At S306, a semantic analysis may be automatically performed for the audio information, the semantic analysis being based at least in part on a terminology repository and at least one of the text transcript or the meta-data. The semantic analysis might be, for example, associated with a terminology registry. The terminology registry might, for example, provide synonyms and related words or subjects for entries in the term index (e.g., if “IMF” was in the term index, then “International Monetary Fund” might be determined to be semantically relevant). According to some embodiments, the semantic analysis is associated with a context specific analysis (e.g., based on the context of the audio information) and/or or a domain specific terminology analysis (e.g., medical or legal terms). Note that the semantic analysis might not need to be performed in substantially real time. In this way, substantial semantic enhancements might be made (and will be readily available when users later search for the audio information).

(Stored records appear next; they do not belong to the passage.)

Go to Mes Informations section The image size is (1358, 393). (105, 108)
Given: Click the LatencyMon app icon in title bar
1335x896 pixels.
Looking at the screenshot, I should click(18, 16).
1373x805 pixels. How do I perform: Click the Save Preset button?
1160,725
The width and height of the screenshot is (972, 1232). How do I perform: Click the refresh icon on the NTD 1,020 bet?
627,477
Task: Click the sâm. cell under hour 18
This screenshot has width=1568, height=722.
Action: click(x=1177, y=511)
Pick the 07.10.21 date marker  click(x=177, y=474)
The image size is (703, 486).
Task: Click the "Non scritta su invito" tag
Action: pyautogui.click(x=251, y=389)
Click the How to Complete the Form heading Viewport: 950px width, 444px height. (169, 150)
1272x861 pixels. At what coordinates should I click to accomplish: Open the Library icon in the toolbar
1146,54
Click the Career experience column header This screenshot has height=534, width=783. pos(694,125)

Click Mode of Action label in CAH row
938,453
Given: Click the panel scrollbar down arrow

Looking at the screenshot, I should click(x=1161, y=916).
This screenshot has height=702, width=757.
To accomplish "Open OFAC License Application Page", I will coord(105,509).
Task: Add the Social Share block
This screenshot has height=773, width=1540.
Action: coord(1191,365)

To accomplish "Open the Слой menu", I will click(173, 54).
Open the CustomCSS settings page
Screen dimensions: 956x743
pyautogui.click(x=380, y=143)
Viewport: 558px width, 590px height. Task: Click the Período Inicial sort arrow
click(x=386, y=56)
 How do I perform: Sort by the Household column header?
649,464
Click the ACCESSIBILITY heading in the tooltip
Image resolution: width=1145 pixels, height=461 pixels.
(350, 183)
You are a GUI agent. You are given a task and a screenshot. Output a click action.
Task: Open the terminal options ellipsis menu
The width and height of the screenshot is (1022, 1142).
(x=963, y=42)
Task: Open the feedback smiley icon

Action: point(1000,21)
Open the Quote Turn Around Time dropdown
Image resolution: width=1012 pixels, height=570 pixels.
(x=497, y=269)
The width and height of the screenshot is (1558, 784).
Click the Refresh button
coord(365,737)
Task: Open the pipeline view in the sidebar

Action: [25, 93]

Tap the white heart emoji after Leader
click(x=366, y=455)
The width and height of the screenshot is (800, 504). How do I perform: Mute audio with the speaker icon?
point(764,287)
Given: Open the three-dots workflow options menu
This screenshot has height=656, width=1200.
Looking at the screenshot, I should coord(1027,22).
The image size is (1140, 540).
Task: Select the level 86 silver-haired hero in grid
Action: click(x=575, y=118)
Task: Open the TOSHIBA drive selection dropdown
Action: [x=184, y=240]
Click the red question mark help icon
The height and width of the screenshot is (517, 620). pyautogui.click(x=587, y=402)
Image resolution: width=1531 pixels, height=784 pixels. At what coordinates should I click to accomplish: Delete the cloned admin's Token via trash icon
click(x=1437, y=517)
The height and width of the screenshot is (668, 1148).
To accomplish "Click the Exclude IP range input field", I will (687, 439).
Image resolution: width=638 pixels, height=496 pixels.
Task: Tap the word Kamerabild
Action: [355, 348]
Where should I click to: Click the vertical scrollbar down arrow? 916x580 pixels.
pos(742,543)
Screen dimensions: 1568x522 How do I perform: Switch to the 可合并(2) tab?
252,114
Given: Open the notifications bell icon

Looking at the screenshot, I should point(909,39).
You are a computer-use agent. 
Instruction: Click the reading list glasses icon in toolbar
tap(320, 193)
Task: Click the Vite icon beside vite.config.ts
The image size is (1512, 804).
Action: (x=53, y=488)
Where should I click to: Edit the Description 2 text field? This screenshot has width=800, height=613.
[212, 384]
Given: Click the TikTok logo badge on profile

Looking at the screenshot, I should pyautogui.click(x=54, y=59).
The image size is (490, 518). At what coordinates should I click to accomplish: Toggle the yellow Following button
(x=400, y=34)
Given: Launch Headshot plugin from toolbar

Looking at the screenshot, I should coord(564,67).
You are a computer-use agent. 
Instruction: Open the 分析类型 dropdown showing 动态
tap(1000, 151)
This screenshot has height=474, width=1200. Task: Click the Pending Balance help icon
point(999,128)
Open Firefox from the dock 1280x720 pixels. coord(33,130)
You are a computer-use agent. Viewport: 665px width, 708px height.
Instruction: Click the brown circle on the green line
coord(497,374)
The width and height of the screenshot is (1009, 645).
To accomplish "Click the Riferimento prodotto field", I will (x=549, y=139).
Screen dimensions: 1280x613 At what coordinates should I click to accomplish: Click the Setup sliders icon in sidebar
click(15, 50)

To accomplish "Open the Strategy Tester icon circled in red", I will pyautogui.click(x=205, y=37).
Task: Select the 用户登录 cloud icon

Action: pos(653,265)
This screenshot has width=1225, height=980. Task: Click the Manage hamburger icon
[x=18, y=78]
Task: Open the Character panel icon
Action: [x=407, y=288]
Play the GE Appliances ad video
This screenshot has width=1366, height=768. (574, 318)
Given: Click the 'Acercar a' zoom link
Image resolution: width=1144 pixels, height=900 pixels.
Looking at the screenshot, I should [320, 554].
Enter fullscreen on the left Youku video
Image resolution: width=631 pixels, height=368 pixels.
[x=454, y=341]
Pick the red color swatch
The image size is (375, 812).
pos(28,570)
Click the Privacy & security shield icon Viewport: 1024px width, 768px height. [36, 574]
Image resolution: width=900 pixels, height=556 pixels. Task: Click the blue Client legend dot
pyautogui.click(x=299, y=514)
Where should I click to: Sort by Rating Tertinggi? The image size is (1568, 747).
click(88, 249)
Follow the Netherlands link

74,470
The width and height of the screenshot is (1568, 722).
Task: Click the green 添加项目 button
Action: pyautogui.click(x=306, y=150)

At S308, a result of the semantic analysis may be stored in a semantic index in relation to a record of the audio information. After the result of the semantic analysis is stored in the semantic index, the information may be used to improve subsequent audio search results for users. For example, a search query, including at least one search term, might be received from a remote user via a web based search platform. A search result associated with the audio information may then be returned to the user based on the search term and the semantic index. According to some embodiments, time offset information associated with the audio information may have been created and stored, for example, in the term index. In this case, a search platform might transmit only the relevant portion of the audio information to the user based at least in part on the search result and the time offset information.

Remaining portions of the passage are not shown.